- Clear Lake Township
- Coordinates: 46°56′16″N 100°08′22″W﻿ / ﻿46.93778°N 100.13944°W
- Country: United States
- State: North Dakota
- County: Burleigh

Area
- • Total: 36.10 sq mi (93.50 km^{2})
- • Land: 35.91 sq mi (93.00 km^{2})
- • Water: 0.20 sq mi (0.51 km^{2})
- Elevation: 1,893 ft (577 m)

Population (2020)
- • Total: 31
- • Density: 0.86/sq mi (0.33/km^{2})
- Time zone: UTC-6 (Central (CST))
- • Summer (DST): UTC-5 (CDT)
- Area code: 701
- FIPS code: 38-14380
- GNIS feature ID: 1759336

= Clear Lake Township, Burleigh County, North Dakota =

Clear Lake Township is a township in Burleigh County, North Dakota, United States.

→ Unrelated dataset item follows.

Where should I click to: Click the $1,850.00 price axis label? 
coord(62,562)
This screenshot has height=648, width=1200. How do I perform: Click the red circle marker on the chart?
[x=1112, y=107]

The population was 31 at the 2020 census.

==Geography==
Clear Lake Township has a total area of 36.101 sqmi, of which 35.906 sqmi is land and 0.195 sqmi is water.

==Demographics==
As of the 2023 American Community Survey, there were an estimated 12 households.